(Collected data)
····················

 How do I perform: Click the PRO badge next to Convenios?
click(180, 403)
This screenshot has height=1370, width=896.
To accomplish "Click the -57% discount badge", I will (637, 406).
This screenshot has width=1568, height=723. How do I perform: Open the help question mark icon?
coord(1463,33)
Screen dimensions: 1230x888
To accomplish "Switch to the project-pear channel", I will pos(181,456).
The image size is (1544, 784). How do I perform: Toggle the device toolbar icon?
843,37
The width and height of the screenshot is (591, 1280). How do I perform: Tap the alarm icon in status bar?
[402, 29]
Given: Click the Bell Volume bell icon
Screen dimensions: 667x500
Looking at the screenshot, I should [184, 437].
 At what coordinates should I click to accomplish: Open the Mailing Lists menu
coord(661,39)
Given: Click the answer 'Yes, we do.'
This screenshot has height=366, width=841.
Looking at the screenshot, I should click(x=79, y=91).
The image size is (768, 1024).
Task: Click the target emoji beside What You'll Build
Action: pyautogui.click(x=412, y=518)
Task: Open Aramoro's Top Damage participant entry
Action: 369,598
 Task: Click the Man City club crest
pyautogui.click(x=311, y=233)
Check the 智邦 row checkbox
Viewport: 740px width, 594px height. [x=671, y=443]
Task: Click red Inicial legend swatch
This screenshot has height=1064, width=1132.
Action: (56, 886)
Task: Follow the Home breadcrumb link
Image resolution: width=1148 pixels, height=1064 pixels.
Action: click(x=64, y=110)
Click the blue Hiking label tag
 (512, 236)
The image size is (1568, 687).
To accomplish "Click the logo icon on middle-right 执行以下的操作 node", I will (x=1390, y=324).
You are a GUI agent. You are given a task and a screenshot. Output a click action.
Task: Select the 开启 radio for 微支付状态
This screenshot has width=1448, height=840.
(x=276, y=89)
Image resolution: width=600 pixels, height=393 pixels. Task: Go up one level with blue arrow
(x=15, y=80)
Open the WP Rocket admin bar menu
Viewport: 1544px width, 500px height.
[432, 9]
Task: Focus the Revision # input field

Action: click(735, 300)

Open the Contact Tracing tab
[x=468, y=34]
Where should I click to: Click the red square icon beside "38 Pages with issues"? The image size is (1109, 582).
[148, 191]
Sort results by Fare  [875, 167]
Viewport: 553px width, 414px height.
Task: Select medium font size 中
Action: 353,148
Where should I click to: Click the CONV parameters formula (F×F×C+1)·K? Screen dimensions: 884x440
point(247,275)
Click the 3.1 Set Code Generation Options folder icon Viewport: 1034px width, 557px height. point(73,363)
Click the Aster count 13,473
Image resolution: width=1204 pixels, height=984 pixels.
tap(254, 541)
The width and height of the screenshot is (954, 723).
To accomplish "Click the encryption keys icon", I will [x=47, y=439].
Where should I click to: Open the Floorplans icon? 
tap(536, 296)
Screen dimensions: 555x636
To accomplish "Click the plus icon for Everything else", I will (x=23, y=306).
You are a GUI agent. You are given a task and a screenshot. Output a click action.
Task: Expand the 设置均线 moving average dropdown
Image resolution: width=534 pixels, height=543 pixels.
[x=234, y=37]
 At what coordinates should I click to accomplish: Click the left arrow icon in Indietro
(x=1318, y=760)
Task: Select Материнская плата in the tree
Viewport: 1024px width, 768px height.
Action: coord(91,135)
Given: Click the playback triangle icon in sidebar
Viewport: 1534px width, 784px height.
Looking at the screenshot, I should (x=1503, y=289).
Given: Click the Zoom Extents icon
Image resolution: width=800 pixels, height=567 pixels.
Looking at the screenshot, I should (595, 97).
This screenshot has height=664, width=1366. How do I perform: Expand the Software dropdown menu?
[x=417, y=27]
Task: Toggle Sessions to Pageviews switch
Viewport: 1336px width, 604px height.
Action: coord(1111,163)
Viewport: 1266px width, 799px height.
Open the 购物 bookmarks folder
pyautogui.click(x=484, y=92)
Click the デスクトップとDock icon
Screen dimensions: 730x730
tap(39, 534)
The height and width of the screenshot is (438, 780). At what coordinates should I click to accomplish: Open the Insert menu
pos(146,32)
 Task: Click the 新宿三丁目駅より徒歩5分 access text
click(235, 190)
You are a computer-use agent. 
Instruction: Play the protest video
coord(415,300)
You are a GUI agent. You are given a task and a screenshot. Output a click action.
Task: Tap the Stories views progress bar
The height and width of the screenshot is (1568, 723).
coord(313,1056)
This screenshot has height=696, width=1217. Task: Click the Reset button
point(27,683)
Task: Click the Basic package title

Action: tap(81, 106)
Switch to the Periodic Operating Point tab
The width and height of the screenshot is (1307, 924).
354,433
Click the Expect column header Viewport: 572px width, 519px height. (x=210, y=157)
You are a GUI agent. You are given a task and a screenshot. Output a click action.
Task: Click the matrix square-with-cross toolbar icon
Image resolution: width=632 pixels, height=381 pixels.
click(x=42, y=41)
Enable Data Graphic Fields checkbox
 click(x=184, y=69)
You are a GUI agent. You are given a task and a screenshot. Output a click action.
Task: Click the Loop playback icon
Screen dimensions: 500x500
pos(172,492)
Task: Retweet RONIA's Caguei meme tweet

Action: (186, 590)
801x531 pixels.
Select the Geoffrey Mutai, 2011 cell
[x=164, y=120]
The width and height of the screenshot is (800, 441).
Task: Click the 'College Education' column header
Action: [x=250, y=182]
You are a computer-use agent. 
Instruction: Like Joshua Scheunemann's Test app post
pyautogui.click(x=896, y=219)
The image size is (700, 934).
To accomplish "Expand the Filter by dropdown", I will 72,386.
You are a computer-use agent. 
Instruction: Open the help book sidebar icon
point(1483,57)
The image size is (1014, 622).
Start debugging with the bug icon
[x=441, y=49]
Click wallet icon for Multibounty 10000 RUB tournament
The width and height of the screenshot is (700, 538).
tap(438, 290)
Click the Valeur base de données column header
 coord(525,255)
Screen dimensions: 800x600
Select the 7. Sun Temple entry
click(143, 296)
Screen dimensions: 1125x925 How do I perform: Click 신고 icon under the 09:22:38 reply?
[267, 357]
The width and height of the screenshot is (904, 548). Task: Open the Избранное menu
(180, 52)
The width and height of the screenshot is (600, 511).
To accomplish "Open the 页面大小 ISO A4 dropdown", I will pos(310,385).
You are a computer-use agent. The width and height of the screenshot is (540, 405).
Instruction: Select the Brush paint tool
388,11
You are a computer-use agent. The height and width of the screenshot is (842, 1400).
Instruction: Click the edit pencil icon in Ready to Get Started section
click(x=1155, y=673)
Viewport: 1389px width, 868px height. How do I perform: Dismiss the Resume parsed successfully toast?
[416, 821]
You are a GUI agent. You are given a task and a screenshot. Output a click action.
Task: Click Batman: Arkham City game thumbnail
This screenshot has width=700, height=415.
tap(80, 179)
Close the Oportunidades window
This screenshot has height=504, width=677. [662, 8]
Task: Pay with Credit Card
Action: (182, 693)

····················

Task requirements> All of the data above should be set down word for word.

Problem solution>
 How do I perform: Click the PRO badge next to Convenios?
click(180, 403)
This screenshot has height=1370, width=896.
To accomplish "Click the -57% discount badge", I will (637, 406).
This screenshot has width=1568, height=723. How do I perform: Open the help question mark icon?
coord(1463,33)
Screen dimensions: 1230x888
To accomplish "Switch to the project-pear channel", I will pos(181,456).
The image size is (1544, 784). How do I perform: Toggle the device toolbar icon?
843,37
The width and height of the screenshot is (591, 1280). How do I perform: Tap the alarm icon in status bar?
[402, 29]
Given: Click the Bell Volume bell icon
Screen dimensions: 667x500
Looking at the screenshot, I should [184, 437].
 At what coordinates should I click to accomplish: Open the Mailing Lists menu
coord(661,39)
Given: Click the answer 'Yes, we do.'
This screenshot has height=366, width=841.
Looking at the screenshot, I should click(x=79, y=91).
The image size is (768, 1024).
Task: Click the target emoji beside What You'll Build
Action: pyautogui.click(x=412, y=518)
Task: Open Aramoro's Top Damage participant entry
Action: 369,598
 Task: Click the Man City club crest
pyautogui.click(x=311, y=233)
Check the 智邦 row checkbox
Viewport: 740px width, 594px height. [x=671, y=443]
Task: Click red Inicial legend swatch
This screenshot has height=1064, width=1132.
Action: (56, 886)
Task: Follow the Home breadcrumb link
Image resolution: width=1148 pixels, height=1064 pixels.
Action: click(x=64, y=110)
Click the blue Hiking label tag
 (512, 236)
The image size is (1568, 687).
To accomplish "Click the logo icon on middle-right 执行以下的操作 node", I will (x=1390, y=324).
You are a GUI agent. You are given a task and a screenshot. Output a click action.
Task: Select the 开启 radio for 微支付状态
This screenshot has width=1448, height=840.
(x=276, y=89)
Image resolution: width=600 pixels, height=393 pixels. Task: Go up one level with blue arrow
(x=15, y=80)
Open the WP Rocket admin bar menu
Viewport: 1544px width, 500px height.
[432, 9]
Task: Focus the Revision # input field

Action: click(735, 300)

Open the Contact Tracing tab
[x=468, y=34]
Where should I click to: Click the red square icon beside "38 Pages with issues"? The image size is (1109, 582).
[148, 191]
Sort results by Fare  [875, 167]
Viewport: 553px width, 414px height.
Task: Select medium font size 中
Action: 353,148
Where should I click to: Click the CONV parameters formula (F×F×C+1)·K? Screen dimensions: 884x440
point(247,275)
Click the 3.1 Set Code Generation Options folder icon Viewport: 1034px width, 557px height. point(73,363)
Click the Aster count 13,473
Image resolution: width=1204 pixels, height=984 pixels.
tap(254, 541)
The width and height of the screenshot is (954, 723).
To accomplish "Click the encryption keys icon", I will [x=47, y=439].
Where should I click to: Open the Floorplans icon? 
tap(536, 296)
Screen dimensions: 555x636
To accomplish "Click the plus icon for Everything else", I will (x=23, y=306).
You are a GUI agent. You are given a task and a screenshot. Output a click action.
Task: Expand the 设置均线 moving average dropdown
Image resolution: width=534 pixels, height=543 pixels.
[x=234, y=37]
 At what coordinates should I click to accomplish: Click the left arrow icon in Indietro
(x=1318, y=760)
Task: Select Материнская плата in the tree
Viewport: 1024px width, 768px height.
Action: coord(91,135)
Given: Click the playback triangle icon in sidebar
Viewport: 1534px width, 784px height.
Looking at the screenshot, I should (x=1503, y=289).
Given: Click the Zoom Extents icon
Image resolution: width=800 pixels, height=567 pixels.
Looking at the screenshot, I should (595, 97).
This screenshot has height=664, width=1366. How do I perform: Expand the Software dropdown menu?
[x=417, y=27]
Task: Toggle Sessions to Pageviews switch
Viewport: 1336px width, 604px height.
Action: coord(1111,163)
Viewport: 1266px width, 799px height.
Open the 购物 bookmarks folder
pyautogui.click(x=484, y=92)
Click the デスクトップとDock icon
Screen dimensions: 730x730
tap(39, 534)
The height and width of the screenshot is (438, 780). At what coordinates should I click to accomplish: Open the Insert menu
pos(146,32)
 Task: Click the 新宿三丁目駅より徒歩5分 access text
click(235, 190)
You are a computer-use agent. 
Instruction: Play the protest video
coord(415,300)
You are a GUI agent. You are given a task and a screenshot. Output a click action.
Task: Tap the Stories views progress bar
The height and width of the screenshot is (1568, 723).
coord(313,1056)
This screenshot has height=696, width=1217. Task: Click the Reset button
point(27,683)
Task: Click the Basic package title

Action: tap(81, 106)
Switch to the Periodic Operating Point tab
The width and height of the screenshot is (1307, 924).
354,433
Click the Expect column header Viewport: 572px width, 519px height. (x=210, y=157)
You are a GUI agent. You are given a task and a screenshot. Output a click action.
Task: Click the matrix square-with-cross toolbar icon
Image resolution: width=632 pixels, height=381 pixels.
click(x=42, y=41)
Enable Data Graphic Fields checkbox
 click(x=184, y=69)
You are a GUI agent. You are given a task and a screenshot. Output a click action.
Task: Click the Loop playback icon
Screen dimensions: 500x500
pos(172,492)
Task: Retweet RONIA's Caguei meme tweet

Action: (186, 590)
801x531 pixels.
Select the Geoffrey Mutai, 2011 cell
[x=164, y=120]
The width and height of the screenshot is (800, 441).
Task: Click the 'College Education' column header
Action: [x=250, y=182]
You are a computer-use agent. 
Instruction: Like Joshua Scheunemann's Test app post
pyautogui.click(x=896, y=219)
The image size is (700, 934).
To accomplish "Expand the Filter by dropdown", I will 72,386.
You are a computer-use agent. 
Instruction: Open the help book sidebar icon
point(1483,57)
The image size is (1014, 622).
Start debugging with the bug icon
[x=441, y=49]
Click wallet icon for Multibounty 10000 RUB tournament
The width and height of the screenshot is (700, 538).
tap(438, 290)
Click the Valeur base de données column header
 coord(525,255)
Screen dimensions: 800x600
Select the 7. Sun Temple entry
click(143, 296)
Screen dimensions: 1125x925 How do I perform: Click 신고 icon under the 09:22:38 reply?
[267, 357]
The width and height of the screenshot is (904, 548). Task: Open the Избранное menu
(180, 52)
The width and height of the screenshot is (600, 511).
To accomplish "Open the 页面大小 ISO A4 dropdown", I will pos(310,385).
You are a computer-use agent. The width and height of the screenshot is (540, 405).
Instruction: Select the Brush paint tool
388,11
You are a computer-use agent. The height and width of the screenshot is (842, 1400).
Instruction: Click the edit pencil icon in Ready to Get Started section
click(x=1155, y=673)
Viewport: 1389px width, 868px height. How do I perform: Dismiss the Resume parsed successfully toast?
[416, 821]
You are a GUI agent. You are given a task and a screenshot. Output a click action.
Task: Click Batman: Arkham City game thumbnail
This screenshot has width=700, height=415.
tap(80, 179)
Close the Oportunidades window
This screenshot has height=504, width=677. [662, 8]
Task: Pay with Credit Card
Action: (182, 693)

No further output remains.